Frankfurter Allgemeine Sonntagszeitung'da Friederike Böge imzalı yorum "İran Etabı" başlığını taşıyor. Yorumdan bazı bölümler şöyle:

"Cumhurbaşkanlığı seçimlerinin mağlubu ülkenin en üst düzey lideri Ayetullah Ali Hamaney oldu. Adayı İbrahim Reisi, seçmeni ikna edemezken rakibi, iktidardaki Hasan Ruhani, iktidarın en tepesindeki isme bağlı yargı ve devrim muhafızları gibi kurumlara yönelik alışılmadık düzeyde sert eleştirilerle dolu bir kampanya güttü. [...] Seçim sonuçları en yüksek liderin bile her şeye muktedir olmadığını ispatladı. İran -Hamaney tartışmasız ülkedeki en etkili isim olsa da- teokrasi ve cumhuriyetin birbirine karıştığı, farklı iktidar merkezlerinin birbiriyle rekabet ettiği bir devlet aygıtına sahip. Bu da Avrupa'nın İran'la işini hiç de kolay kılmıyor. Ancak Brüksel ve Berlin şimdilik rahat bir nefes alabilir.
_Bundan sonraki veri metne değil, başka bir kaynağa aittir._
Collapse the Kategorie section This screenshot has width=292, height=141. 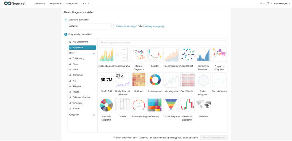[x=94, y=53]
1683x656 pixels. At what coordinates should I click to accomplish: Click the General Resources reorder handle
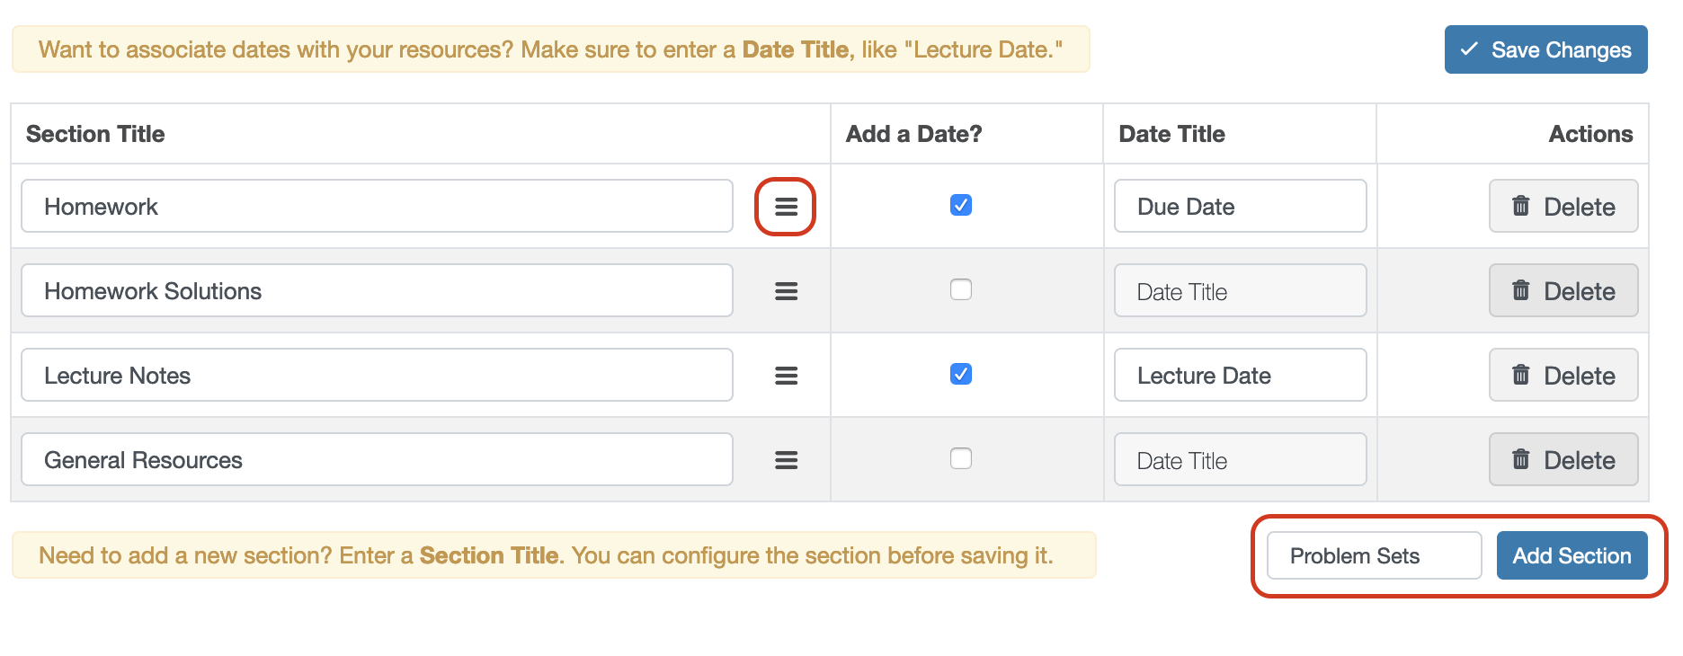786,460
Seçimleri muhafazakâr Reisi kazanmış olsaydı, şu ana kadarki uysal seslerin yerini Amerikan karşıtı tiratlar alacaktı. [...] Avrupa'nın yapacağı en iyi iş, yönünü İran'da yaklaşmakta olan iktidar değişikliğine çevirerek, ülkede pragmatik güçlerin nüfuzunu artırmasına destek olmak olur. Zira İran'da gerçek değişimler ancak Ali Hamaney en üst lider olmadığı takdirde mümkün olacak." 

Süddeutsche Zeitung ise Brezilya'da yoğun protesto gösterilerine neden olan Devlet Başkanı Michel Temer hakkındaki yolsuzluk iddialarını yorumlamış:

"Brezilya'da yine 'görevi kötüye kullanma' kelimesi gündemde. Hem de seçimle işbaşına gelmiş Dilma Rousseff'in tam da bu nedenle görevinden olmasının üzerinden tam bir yıl sonra. Bu kez muhatabı, o dönem iktidar koltuğuna oturan ya da Roussef'in tabiri ile darbeyi hazırlayanın kendisi yani Michel Temer. Halkı tarafından pek sevilmeyen Devlet Başkanı Temer, rüşvet ve gizli ses kayıtlarıyla siyasi bir polisiyenin tam ortasında. Kayda alınan telefon görüşmeleri kendisinin bir yolsuzluk ağını para karşılığı susturmaya çalıştığını ortaya koyuyor. Konu Brezilya yüksek mahkemesinin gündeminde, Temer'in işi zor görünüyor. [...] Temer'in iktidara gelmemiş olması Brezilya için çok daha hayırlı olacaktı."